The Anatomy Trains Structural Integration series is grounded in the work of Ida Rolf. She was a 20th-century scientist who had studied biochemistry but also had an interest in modalities like Osteopathy, Feldenkrais Technique and Hatha Yoga.
She believed that the fascia had a strong influence on our health and in particular our structure and how we function and move. She started to use hands-on techniques in an attempt to try and manipulate the fascia to improve the posture and function of her patients. Over many years of study and working with her patients Dr Rolf developed her work into a series of 10 manual therapy sessions which she called Structural Integration.
As mentioned earlier in this article Tom Myers trained with Ida Rolf and had been working with her structural Integration approach for a number of years. As Tom began to develop and evolve the Myofascial Meridians into his Rolfing practise and adapt his Rolfing sessions around these meridians AnatomyTrains Structural Integration was born.
The 12 sessions of Anatomy Trains Structural Integration
Each of the 12 sessions in the Anatomy Trains Structural Integration series uses the Anatomy Trains model to help the practitioner identify where the myofascia (muscles and fascia) are tight and pulling you out of alignment.
The first four sessions
Each of the first four sessions focuses on the front, back, lateral and spiral lines, undoing any pulls, strain or restrictions within them.
The middle four sessions
The middle four sessions are dedicated to releasing myofascial restrictions in the deep front line which is the core line running from your feet to your head. These sessions are virtually the same as the core session work in Ida Rolfs original program.
These first eight sessions are all about undoing restrictions and tightness in the fascial fabric. They are focused on allowing parts of your body to move with freedom.
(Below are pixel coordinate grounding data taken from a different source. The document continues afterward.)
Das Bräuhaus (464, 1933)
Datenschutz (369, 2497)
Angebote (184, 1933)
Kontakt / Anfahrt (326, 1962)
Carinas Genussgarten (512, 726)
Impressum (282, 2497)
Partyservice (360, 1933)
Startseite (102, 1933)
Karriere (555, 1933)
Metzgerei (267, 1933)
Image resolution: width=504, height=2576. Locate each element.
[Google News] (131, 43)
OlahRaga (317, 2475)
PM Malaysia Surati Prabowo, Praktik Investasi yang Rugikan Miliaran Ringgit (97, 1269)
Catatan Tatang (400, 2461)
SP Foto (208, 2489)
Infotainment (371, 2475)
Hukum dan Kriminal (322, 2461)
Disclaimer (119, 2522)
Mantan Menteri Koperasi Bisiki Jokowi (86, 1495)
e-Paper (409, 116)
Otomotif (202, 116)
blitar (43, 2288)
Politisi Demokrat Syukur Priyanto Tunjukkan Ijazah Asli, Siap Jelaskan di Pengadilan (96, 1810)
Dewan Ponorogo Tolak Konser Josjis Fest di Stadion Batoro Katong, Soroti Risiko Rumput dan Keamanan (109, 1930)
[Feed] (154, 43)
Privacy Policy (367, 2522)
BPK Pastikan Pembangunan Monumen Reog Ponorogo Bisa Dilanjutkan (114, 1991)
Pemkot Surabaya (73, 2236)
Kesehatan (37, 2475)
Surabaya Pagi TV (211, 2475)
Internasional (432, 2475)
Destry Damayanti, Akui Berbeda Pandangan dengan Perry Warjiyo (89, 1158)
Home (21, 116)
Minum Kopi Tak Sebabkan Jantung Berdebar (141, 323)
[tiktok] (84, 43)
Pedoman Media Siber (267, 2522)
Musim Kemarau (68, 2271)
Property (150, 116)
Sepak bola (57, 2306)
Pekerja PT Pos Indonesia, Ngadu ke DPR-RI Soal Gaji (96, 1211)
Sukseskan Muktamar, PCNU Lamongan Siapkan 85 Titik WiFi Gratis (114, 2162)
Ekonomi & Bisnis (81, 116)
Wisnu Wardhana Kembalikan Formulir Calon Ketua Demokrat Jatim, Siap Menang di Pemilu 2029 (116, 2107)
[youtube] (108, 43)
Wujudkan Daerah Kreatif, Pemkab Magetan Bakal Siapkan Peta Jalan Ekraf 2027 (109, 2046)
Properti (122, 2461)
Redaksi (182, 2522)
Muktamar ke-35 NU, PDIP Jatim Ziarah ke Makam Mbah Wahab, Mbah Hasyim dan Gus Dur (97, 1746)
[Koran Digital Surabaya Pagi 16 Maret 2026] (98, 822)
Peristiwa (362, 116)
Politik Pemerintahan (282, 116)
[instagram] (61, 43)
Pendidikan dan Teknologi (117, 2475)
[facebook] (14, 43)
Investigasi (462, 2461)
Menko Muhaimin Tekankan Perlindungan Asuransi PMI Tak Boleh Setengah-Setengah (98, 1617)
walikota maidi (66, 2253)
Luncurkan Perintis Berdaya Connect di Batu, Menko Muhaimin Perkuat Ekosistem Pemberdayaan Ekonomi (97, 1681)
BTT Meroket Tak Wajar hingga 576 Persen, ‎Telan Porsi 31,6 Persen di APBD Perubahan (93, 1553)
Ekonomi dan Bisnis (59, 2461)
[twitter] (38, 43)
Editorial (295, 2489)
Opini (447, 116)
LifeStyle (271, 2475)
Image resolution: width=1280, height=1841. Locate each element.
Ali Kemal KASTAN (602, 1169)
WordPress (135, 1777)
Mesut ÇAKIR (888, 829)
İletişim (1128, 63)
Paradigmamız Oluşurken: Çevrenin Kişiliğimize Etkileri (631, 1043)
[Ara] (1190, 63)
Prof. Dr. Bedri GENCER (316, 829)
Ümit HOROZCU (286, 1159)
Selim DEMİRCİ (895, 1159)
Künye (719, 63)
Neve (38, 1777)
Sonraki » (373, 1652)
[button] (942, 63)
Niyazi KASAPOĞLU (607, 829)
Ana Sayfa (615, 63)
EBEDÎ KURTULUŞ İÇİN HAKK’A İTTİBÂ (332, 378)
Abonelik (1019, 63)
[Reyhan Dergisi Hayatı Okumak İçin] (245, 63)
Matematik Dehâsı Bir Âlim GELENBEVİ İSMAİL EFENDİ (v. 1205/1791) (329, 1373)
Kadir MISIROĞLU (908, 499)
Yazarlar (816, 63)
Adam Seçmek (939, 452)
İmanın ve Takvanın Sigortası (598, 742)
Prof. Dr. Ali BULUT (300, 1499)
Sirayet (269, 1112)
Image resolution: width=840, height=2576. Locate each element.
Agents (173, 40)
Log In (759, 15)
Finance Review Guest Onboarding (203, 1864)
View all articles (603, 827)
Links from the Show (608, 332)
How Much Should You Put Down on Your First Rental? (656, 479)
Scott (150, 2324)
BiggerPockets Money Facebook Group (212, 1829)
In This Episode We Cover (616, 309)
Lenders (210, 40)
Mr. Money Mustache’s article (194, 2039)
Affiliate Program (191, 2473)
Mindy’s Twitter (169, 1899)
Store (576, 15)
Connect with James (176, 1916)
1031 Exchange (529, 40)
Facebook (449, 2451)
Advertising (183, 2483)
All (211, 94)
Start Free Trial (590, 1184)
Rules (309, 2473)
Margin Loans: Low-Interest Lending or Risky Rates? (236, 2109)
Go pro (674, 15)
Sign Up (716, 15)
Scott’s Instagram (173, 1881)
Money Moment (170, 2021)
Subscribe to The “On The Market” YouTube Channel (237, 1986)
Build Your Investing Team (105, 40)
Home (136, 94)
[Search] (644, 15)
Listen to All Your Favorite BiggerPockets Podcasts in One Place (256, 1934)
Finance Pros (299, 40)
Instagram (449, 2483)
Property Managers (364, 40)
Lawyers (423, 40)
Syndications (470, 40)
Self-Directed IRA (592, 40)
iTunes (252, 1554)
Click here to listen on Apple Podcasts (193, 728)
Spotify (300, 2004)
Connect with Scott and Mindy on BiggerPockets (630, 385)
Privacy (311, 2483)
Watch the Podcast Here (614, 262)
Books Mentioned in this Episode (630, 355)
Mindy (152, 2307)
For example, being able to reach your arm above your head without restriction in your shoulder or a pulling feeling down into the side of your body.
The final four sessions
The final four sessions are less focussed on specific lines and more about putting things back together to integrate the work of the first 8 sessions. They remind us that although we are made up of different parts that these parts need to work fluidly and coherently in an organised way and that they are integrated.
Also included in the final sessions are the arm lines which are looked at in detail in session 11. Dr Rolf had always said that the arms got short swift in her original 10 session series and so Tom Myers has dedicated session 11 to working on the arms and shoulders and integrating them with the rest of the body.
Anatomy Trains in 2020
Over the years what began as a game to teach his students the connections through the myofascia has developed into a recognised and respected model for helping manual and movement practitioners around the world to see unexpected connections of strain in their clients and patients bodies. In 2001 Tom Myers published his first book on the Anatomy Trains it is now in its 3rd edition and as of 2016 has sold in excess of 100,000 copies. Over my next few blogs, I will take you on a journey of each of the Anatomy Trains Myofascial Meridians.